Live Review: Wilco Shows its Strengths at the Orpheum

Nels Cline and Mikael Jorgensen widen Wilco’s palette at the Orpheum on Friday.

New England’s blessed to have the Chicago band Wilco headline its diverse Solid Sound festival in the Berkshires every other year, though that means outdoor sets on a large field. With no Solid Sound in 2016, however, Wilco greeted the new year with a tour of small theaters that included a return to the Orpheum — and the band’s subtleties and intensity was magnified in Friday’s first of two nights in that cozier setting.

After 12 of its 22 years with the same lineup, Wilco remains underappreciated for its musical prowess and eclecticism, again on display in a stunning three-part show that consumed two hours with nary a pause.  It began with a performance of Wilco’s entire new album Star Wars, quietly released last summer as a free download, a galaxy away from the level of attention given to the return of that movie franchise.

Nonetheless, within that 35-minute opening sequence, Wilco vigorously displayed its range as a taut, cerebral ensemble, from the jaunty riff-rock of “Random Name Generator” to singer/guitarist Jeff Tweedy’s Lou Reed-y lope through “The Satellite,” while lights twinkled like stars on a curtained backdrop. Lead guitarist Nels Cline wasted no time in confirming his role as the group’s virtuoso wild card, building that song to a furiously strummed solo that made it hard to believe he could top it later.

But of course Cline did, as the relatively short entirety of Star Wars (compared to, say, Bruce Springsteen’s current wade through double album The River) left time for another hour and a half of old favorites. Cline could play with anyone – and play anything, as he variously suggested noise-metal, free jazz, garage-punk, alt-country (when he shifted to lap steel) and even electronica, as he swooped feedback through “Art of Almost,” which rode drumming savant Glenn Kotche’s tribal cross-rhythms into a thrash-rock freakout. Even in more relaxed, plaintive lopes like “Handshake Drugs” and “Via Chicago,” Wilco elevated around Cline’s sonic outbursts. Maybe he could have held back a bit, but even when he shot for the stratosphere, his volume and tone didn’t overwhelm the rest of the band.
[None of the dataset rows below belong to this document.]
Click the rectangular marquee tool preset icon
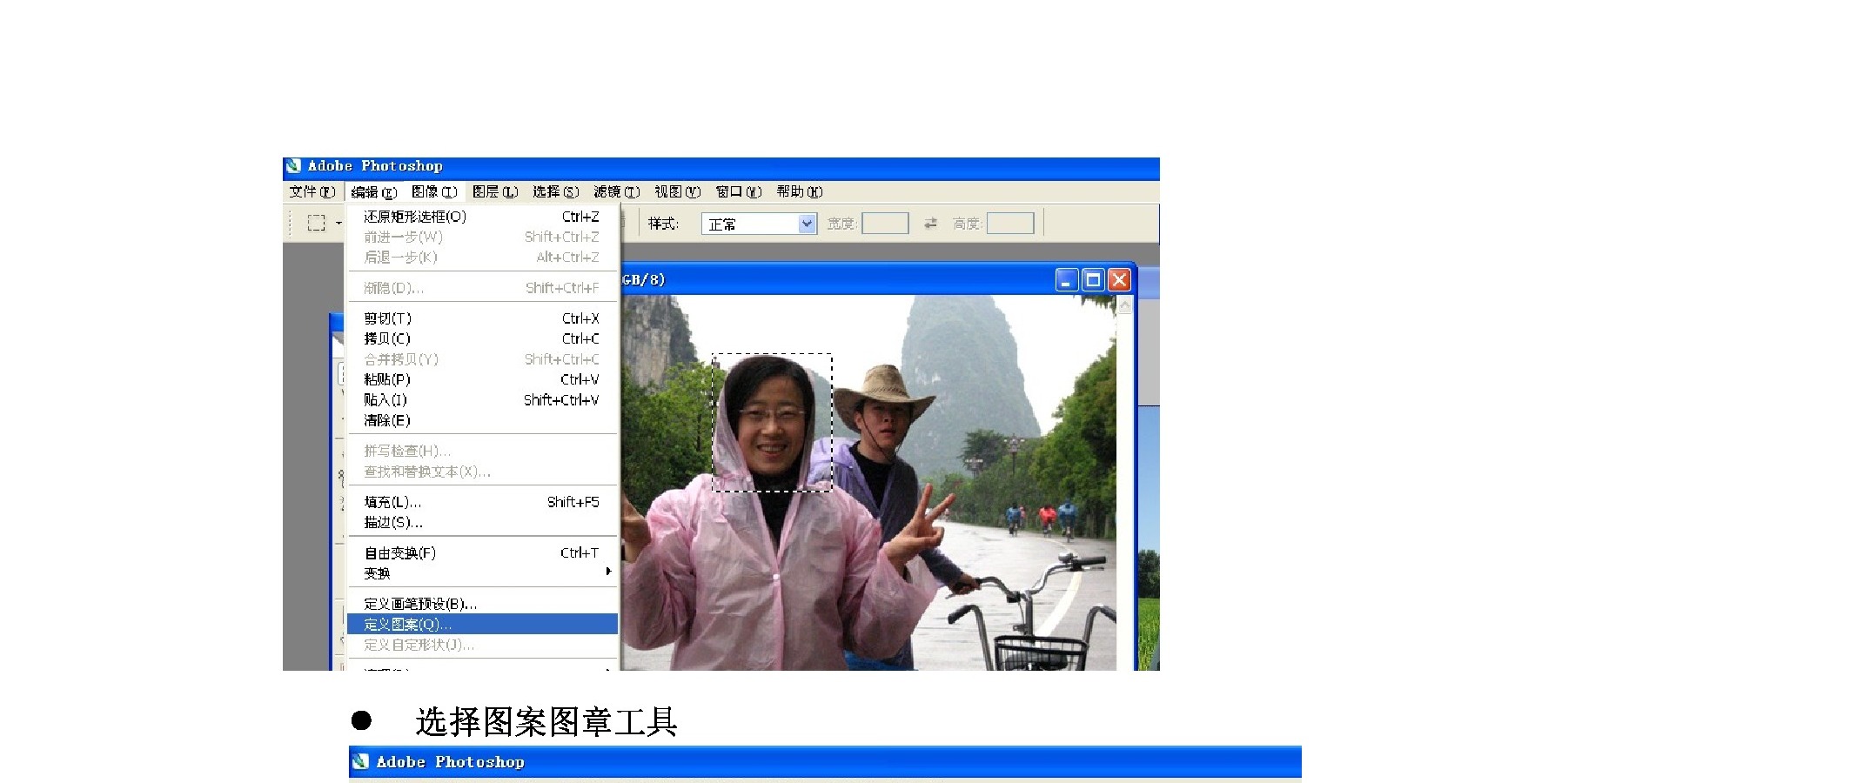This screenshot has height=783, width=1870. 317,224
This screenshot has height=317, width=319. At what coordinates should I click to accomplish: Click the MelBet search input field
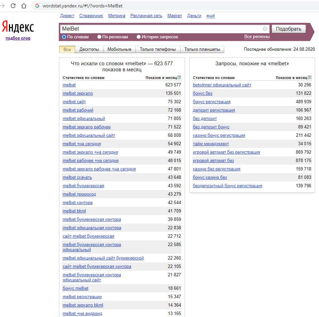(161, 29)
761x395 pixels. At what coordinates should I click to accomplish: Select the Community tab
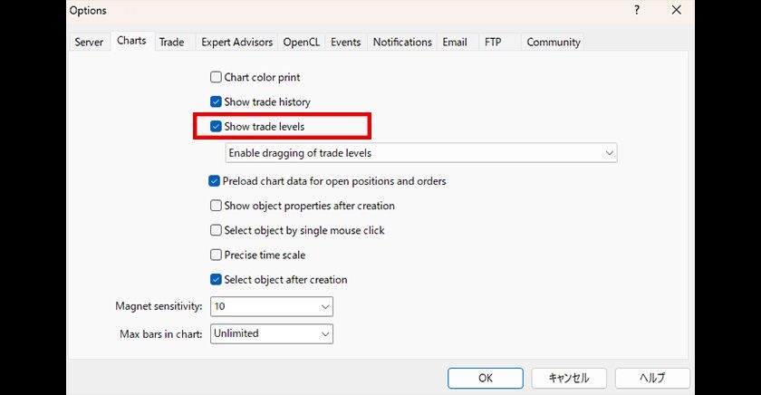(x=553, y=43)
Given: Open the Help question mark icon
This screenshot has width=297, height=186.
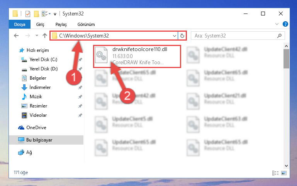Looking at the screenshot, I should (285, 24).
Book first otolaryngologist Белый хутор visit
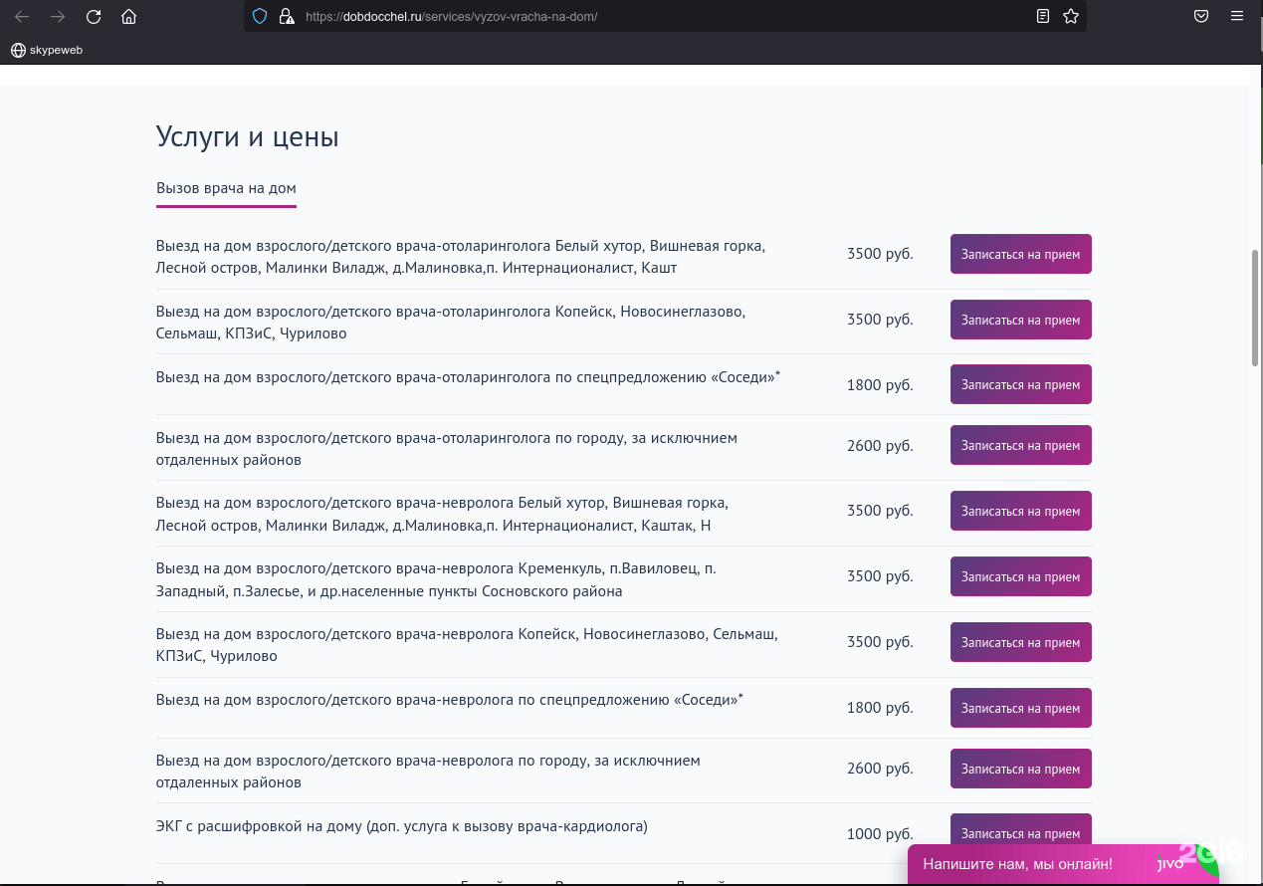 tap(1020, 255)
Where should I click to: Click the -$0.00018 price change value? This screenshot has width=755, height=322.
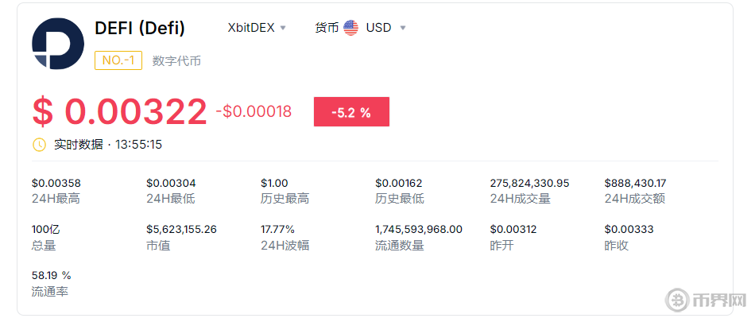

Finally, for a palate-cleanser, Wilco served a five-song acoustic encore, with even-keeled leader Tweedy and co-founding bass partner John Stirratt singing at one microphone while Cline focused on his lap playing, Kotche manned a smaller kit and orchestral specialists Mikael Jorgensen and Pat Sansone respectively added melodica and xylophone icing. Cline and Kotche still goosed “Misunderstood” into a chaotic burst before the sextet wound down with gems like “War on War” and “California Stars” (from Wilco’s 1998 Billy Bragg-assisted Mermaid Avenue take on Woody Guthrie lyrics). Tweedy tipped his creamy cowboy hat to the crowd. His face was hidden from the lights for much of the night, and that’s probably the way he liked it, letting the whole band shine.